Ketika sampai di kelas, Aya hanya melihat beberapa orang yang sibuk dengan urusannya masing-masing. Lalu ia menghampiri Fei yang sedang duduk sendiri karena teman sebangkunya Aya sendiri.

“Feiii… mau nanya dong,” Aya duduk di sebelah Fei.

“Nanya apa Ay?” Fei melihat ke arah Aya yang duduk di sampingnya dengan tatapan penasaran dengan apa yang akan ditanyakan.

“Tadi di depan ruang bk ramai sekali, ada apa ya?” Aya melontarkan pertanyaan yang membuatnya cukup penasaran dengan apa yang terjadi.

“Oh… itu biasa si Kevin kena kasus lagi. Gak ngerti aku sama si Kevin, dia tuh cuek, pinter tapi suka buat masalah. Apa lagi omongannya itu loh, kasar banget. Tapi masih jadi anak kesayangan guru,” Fei menjawab pertanyaan Aya dengan ditambahkan opininya tentang Kevin si anak kelas sebelah.

 

Aya yang mendengar jawaban Fei hanya mengangguk lalu tersenyum. “ Fei, menurut psikolog orang yang sering berkata kasar itu kemungkinan membenci dirinya sendiri dan orang yang sedang tidak peduli dengan lingkungannya itu kemungkinan sedang membutuhkan Ibunya. Kamu kan tahu sendiri kalau Kevin anak piatu dari kecil ditambah ayahnya hanya peduli dengan nilai Kevin di sekolah. Jadi wajar saja sikap dia seperti itu. Mungkin dia buat masalah ada alasannya.” Aya memberi sedikit penjelasan tentang sikap Kevin yang seperti itu.

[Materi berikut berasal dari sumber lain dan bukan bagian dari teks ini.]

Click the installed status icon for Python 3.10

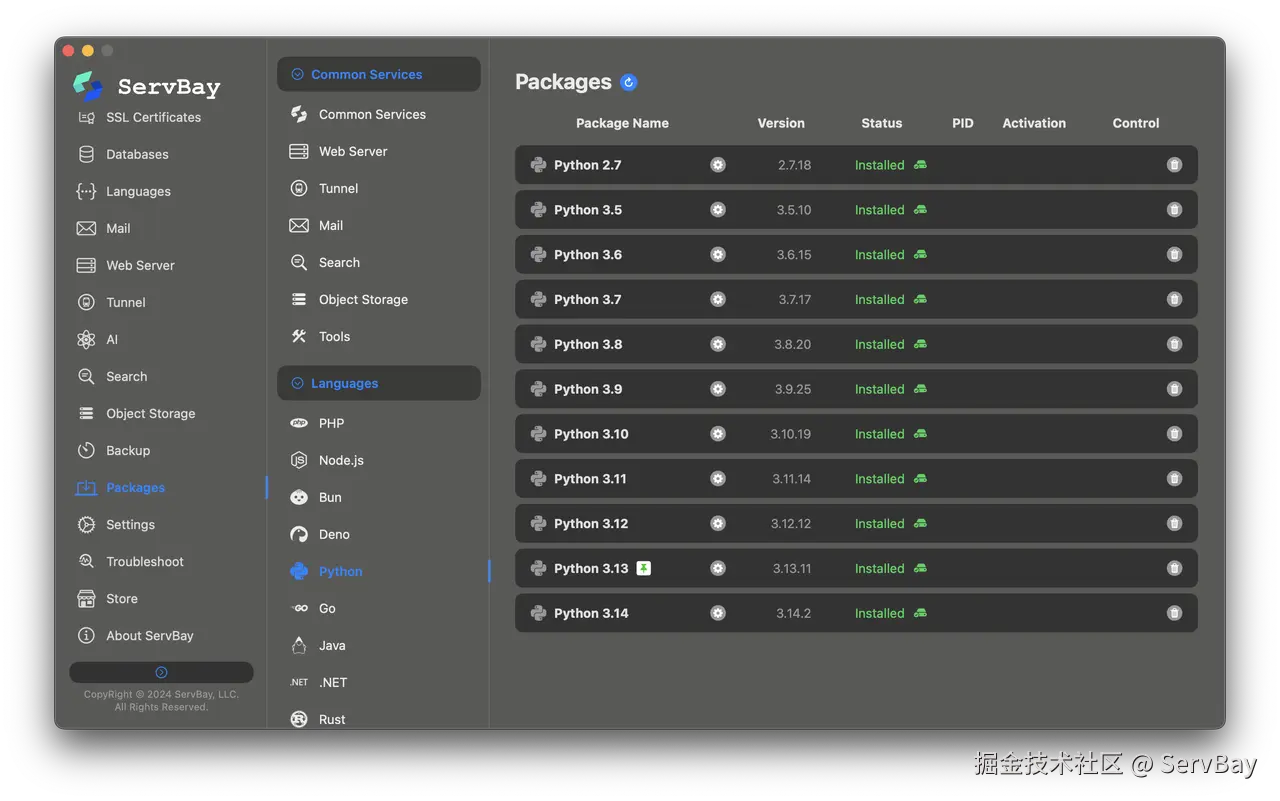point(920,434)
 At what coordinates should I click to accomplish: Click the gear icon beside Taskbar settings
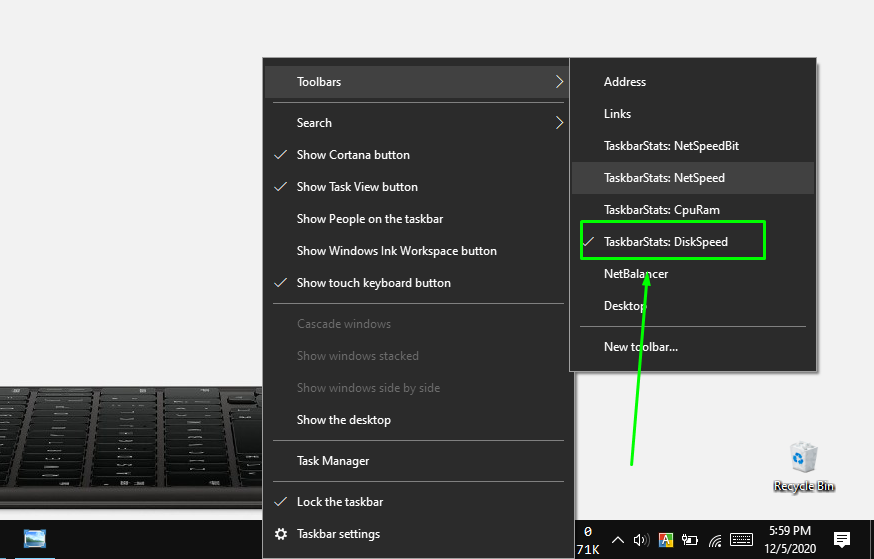coord(281,534)
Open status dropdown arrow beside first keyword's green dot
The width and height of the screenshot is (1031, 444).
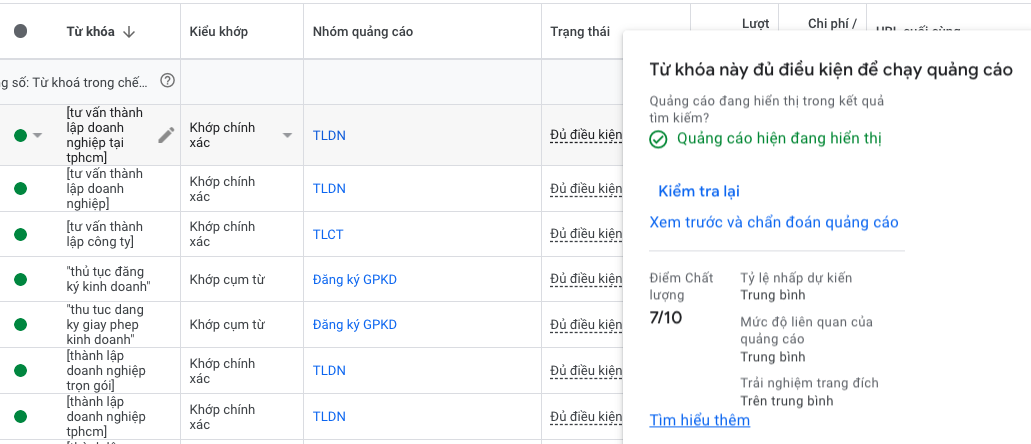pos(38,136)
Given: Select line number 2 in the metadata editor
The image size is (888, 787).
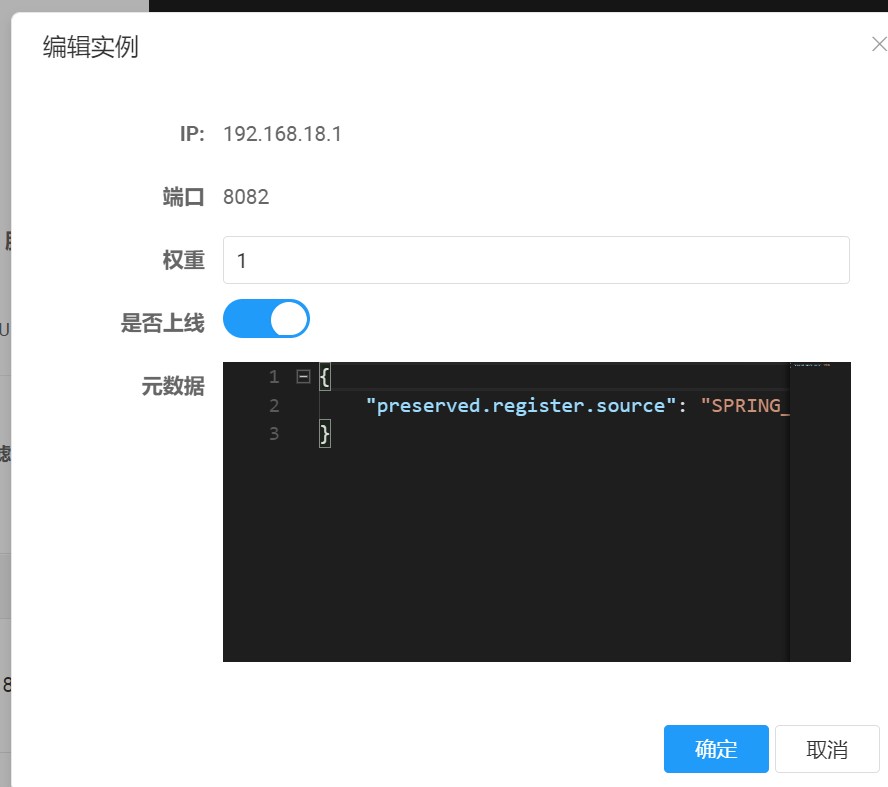Looking at the screenshot, I should (x=273, y=405).
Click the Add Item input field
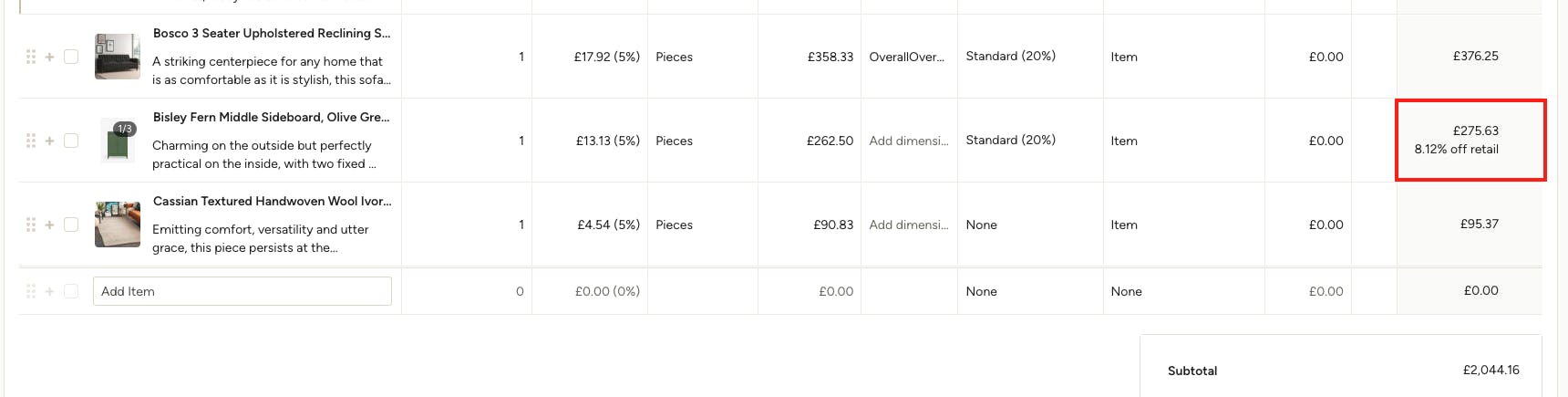Screen dimensions: 1568x397 click(242, 291)
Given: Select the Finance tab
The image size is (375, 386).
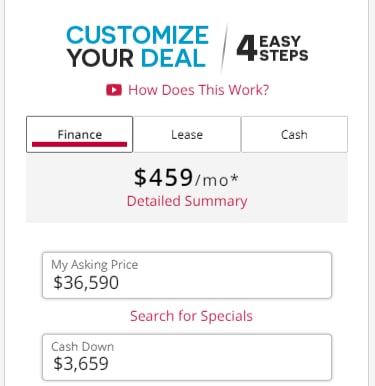Looking at the screenshot, I should pos(80,134).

“Ya kali Ay, orang buat masalah ada alasannya.” Fei masih sedikit bingung dengan penjelasan Aya.

“Setiap hal yang dilakukan pasti ada alasannya Fei, contohnya manusia bernafas alasannya karena biar bisa hidup menghirup oksigen. Gak semua alasan bisa diungkapkan jadinya kita tidak tahu.”

“Iya deh iya, yang mau jadi psikolog.” Fei tersenyum mendengar penjelasan Aya. Ia tahu Aya juga merasakan banyak hal pahit dari hidupnya yang membuat Aya ingin menjadi psikolog. Aya menanggapi Fei dengan tertawa yang membuat Fei ikut tertawa, mereka pun tertawa bersama.

 

Hal yang paling indah adalah ketika tertawa bahagia bersama orang terkasih seperti keluarga dan sahabat.